Director: Alfonso Cuarón
Drama. México. 2018. 135’. Todos los públicos.



Mucho se ha hablado ya de esta película, a la que se ha calificado con razón de obra maestra, y seguramente es porque, además de ser una cinta extraordinaria, ha descolocado tanto a la crítica como al público por dos características: es una obra cinematográfica fuera de modas y contextos actuales y porque, siendo una obra cinematográfica, no está hecha para el cine.

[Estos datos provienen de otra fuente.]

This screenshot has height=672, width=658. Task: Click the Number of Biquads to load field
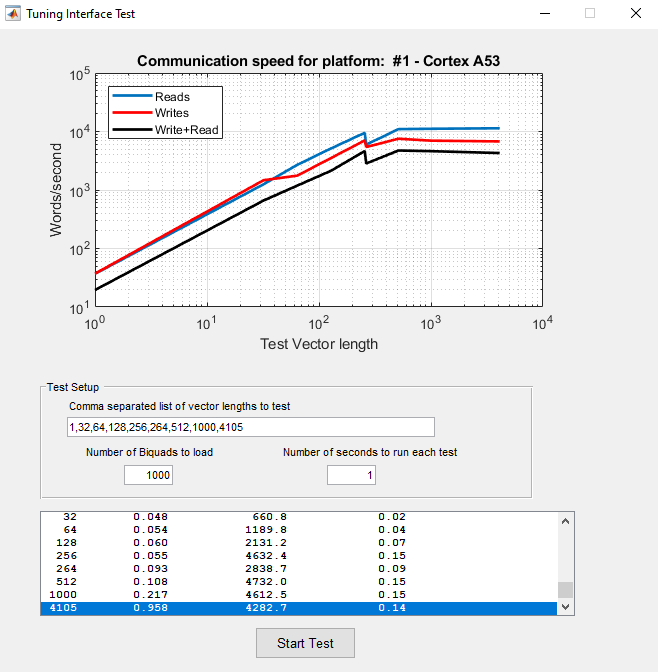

La segunda parte es una ruptura total y un punto de inflexión definitivo y convulso en el concepto “cine” que dará mucho que hablar y a la que dedicaré una crónica en breve. Una película producida por y para una plataforma de televisión de pago (Netflix) y que, sin embargo y después de haber sido desahuciada en Cannes, ha ganado en Venecia, se ha llevado un Globo de Oro, el Premio Forqué e innumerables premios por todo el mundo, además de estar nominada a los Oscar, los BAFTA, los Goya… es, sin duda, un hecho del que hay que hablar y reflexionar. El cine ya no se ve en el cine, el buen cine ya no se produce para el cine ¿qué pasará entonces con las salas cinematográficas? Pero está reflexión queda para un próximo capítulo.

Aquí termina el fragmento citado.